§ **Bloco de texto**
====

Não serei eu quem o desminta, mas muitas dessas coisas foram à época das que mais serviram para atacar a obra. Odiaram as mulheres (Joan Crawford e Mercedes McCambridge), acharam a cor (um processo chamado trucolor) de insuportável mau gosto, berrante e exageradíssima. Por mim, acho que não vale a pena tentar explicar. De Johnny Guitar só sou capaz de falar delirando. Deus e tantos – amigos e inimigos – sabem como é quando me largam…

Disse-se, por exemplo, que era o filme com mais belo diálogo da história do cinema (eu, pelo menos, disse-o). Alguns convenceram-se por esse lado e recordo programas de cineclubes, ou artigos de revistas, que publicaram aquele famoso encadeado de perguntas e respostas entre Guitar (Sterling Hayden) e Vienna (Joan Crawford) quando começam a evocar o passado, na noite da chegada de Johnny ao saloon de Vienna. É quando ele lhe pede para ela entrar dizer “something nice”, quando ele lhe pede para ela lhe mentir. “Tell me you love me like I love you.” Mas, reduzido a escrito a seco, o diálogo é constrangedoramente banal. Se as pessoas ficam com tal memória dele é pelo concerto de vozes que se ouvem no filme – raspante a de Crawford, átona a de Hayden – e pela associação delas à fabulosa partitura de Victor Young. É pelo modo como a câmera e os corpos se movem durante, é pelo contraste dos encarnados, dos verdes e dos castanhos. É pela prodigiosa presença daquele décor gruta, alucinantemente barroco, simultaneamente mausoléu, bordel e casa de feitiços.

====

§ **Tarefa**
Segundo o texto sobre Johnny Guitar, como se chamava o processo de cor usado no filme?

§ **Dados apresentados**
====

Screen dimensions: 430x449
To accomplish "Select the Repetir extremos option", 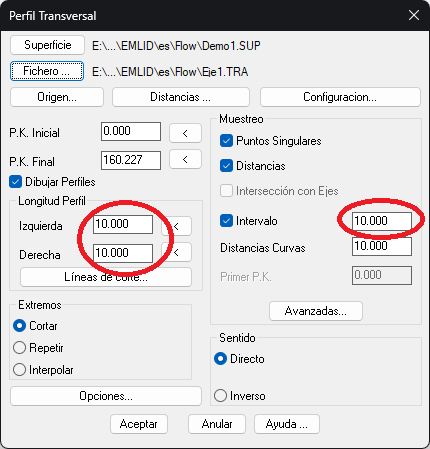I will [x=19, y=348].
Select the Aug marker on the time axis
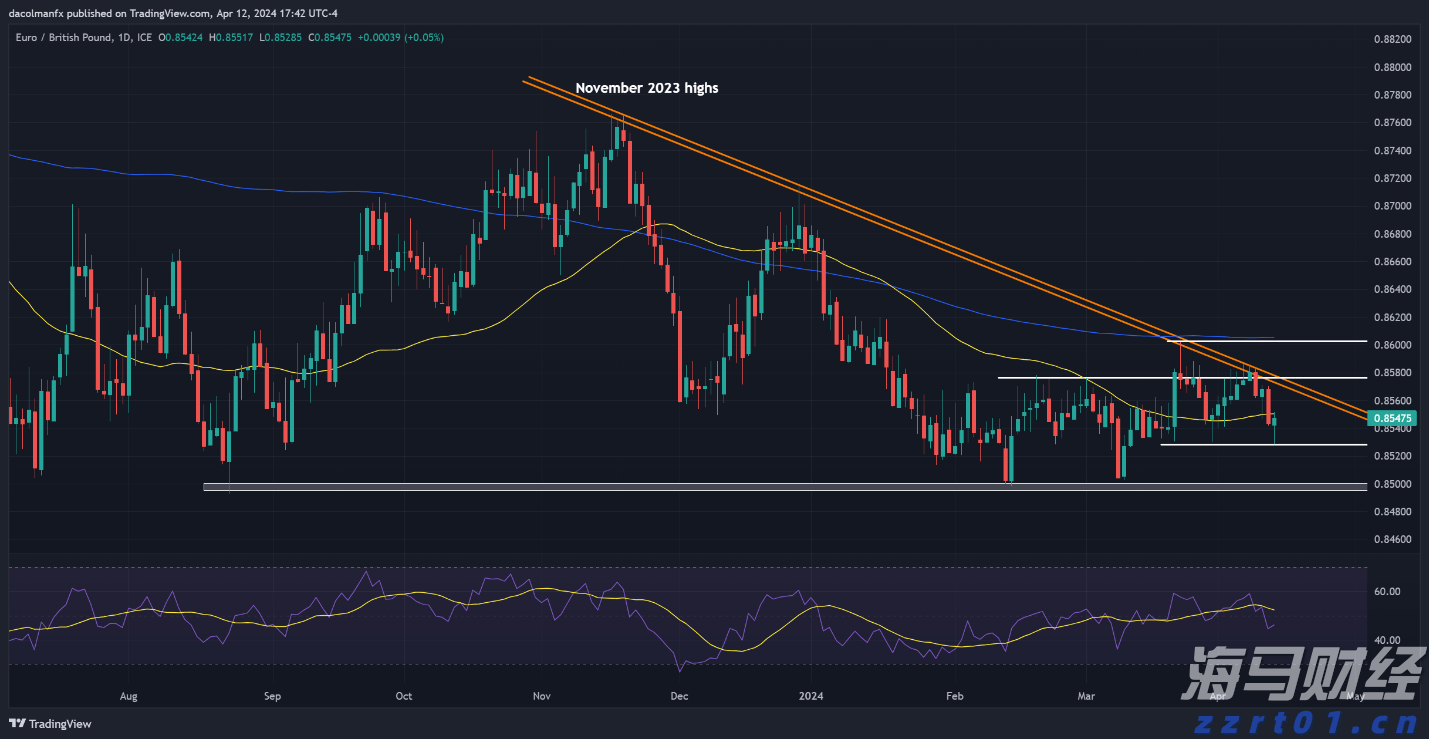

====

§ **Resposta**
Chamava-se trucolor.